Write out exactly the lines from the first line of the records below through the line that contains "sweet orange essential oil (141, 1205)", and stop there.

(Collected data entries)
+---+

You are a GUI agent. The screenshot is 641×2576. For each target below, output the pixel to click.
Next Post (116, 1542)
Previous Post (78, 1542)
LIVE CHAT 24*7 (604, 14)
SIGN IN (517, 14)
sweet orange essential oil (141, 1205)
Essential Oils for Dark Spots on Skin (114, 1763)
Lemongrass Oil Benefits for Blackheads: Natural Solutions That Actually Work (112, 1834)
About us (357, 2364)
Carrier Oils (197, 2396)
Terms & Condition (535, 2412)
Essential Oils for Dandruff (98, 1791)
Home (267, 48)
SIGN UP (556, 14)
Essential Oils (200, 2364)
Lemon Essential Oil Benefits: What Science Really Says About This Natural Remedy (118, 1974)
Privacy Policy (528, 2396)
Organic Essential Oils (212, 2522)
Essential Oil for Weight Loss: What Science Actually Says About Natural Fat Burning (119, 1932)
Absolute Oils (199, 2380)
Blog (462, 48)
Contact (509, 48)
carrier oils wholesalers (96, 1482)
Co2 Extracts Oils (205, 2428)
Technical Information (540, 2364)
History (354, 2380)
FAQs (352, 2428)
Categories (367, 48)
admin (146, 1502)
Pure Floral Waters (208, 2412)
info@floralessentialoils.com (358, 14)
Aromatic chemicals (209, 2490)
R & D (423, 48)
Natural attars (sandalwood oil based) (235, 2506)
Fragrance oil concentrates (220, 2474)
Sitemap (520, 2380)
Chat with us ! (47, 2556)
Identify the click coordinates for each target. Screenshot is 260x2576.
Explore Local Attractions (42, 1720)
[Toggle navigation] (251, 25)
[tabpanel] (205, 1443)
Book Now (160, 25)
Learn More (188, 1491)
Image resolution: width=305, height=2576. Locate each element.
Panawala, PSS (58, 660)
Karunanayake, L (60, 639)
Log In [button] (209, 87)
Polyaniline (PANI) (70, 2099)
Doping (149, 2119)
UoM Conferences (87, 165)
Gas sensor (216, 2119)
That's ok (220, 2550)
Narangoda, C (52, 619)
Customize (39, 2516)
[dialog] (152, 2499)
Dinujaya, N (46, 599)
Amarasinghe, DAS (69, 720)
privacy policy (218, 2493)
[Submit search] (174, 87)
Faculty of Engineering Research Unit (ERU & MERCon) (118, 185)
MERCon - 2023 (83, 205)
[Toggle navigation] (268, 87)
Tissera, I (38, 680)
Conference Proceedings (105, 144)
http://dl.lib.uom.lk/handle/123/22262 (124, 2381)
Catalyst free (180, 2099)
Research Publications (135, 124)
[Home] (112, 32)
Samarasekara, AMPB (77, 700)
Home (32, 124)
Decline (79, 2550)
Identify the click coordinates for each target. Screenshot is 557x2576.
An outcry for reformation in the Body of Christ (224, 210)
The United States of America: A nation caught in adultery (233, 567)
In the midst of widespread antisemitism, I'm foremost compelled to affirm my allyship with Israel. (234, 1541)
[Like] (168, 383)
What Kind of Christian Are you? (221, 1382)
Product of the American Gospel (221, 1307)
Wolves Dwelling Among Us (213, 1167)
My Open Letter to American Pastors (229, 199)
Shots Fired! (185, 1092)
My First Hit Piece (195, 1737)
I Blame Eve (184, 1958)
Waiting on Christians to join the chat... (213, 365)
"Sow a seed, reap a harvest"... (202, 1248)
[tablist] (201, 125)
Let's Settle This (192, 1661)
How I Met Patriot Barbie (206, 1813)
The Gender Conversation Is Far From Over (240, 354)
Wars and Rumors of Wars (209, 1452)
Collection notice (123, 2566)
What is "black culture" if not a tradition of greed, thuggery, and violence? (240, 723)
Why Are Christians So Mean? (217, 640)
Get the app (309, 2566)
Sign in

+---+

**TASK SOLUTION**.
You are a GUI agent. The screenshot is 641×2576. For each target below, output the pixel to click.
Next Post (116, 1542)
Previous Post (78, 1542)
LIVE CHAT 24*7 (604, 14)
SIGN IN (517, 14)
sweet orange essential oil (141, 1205)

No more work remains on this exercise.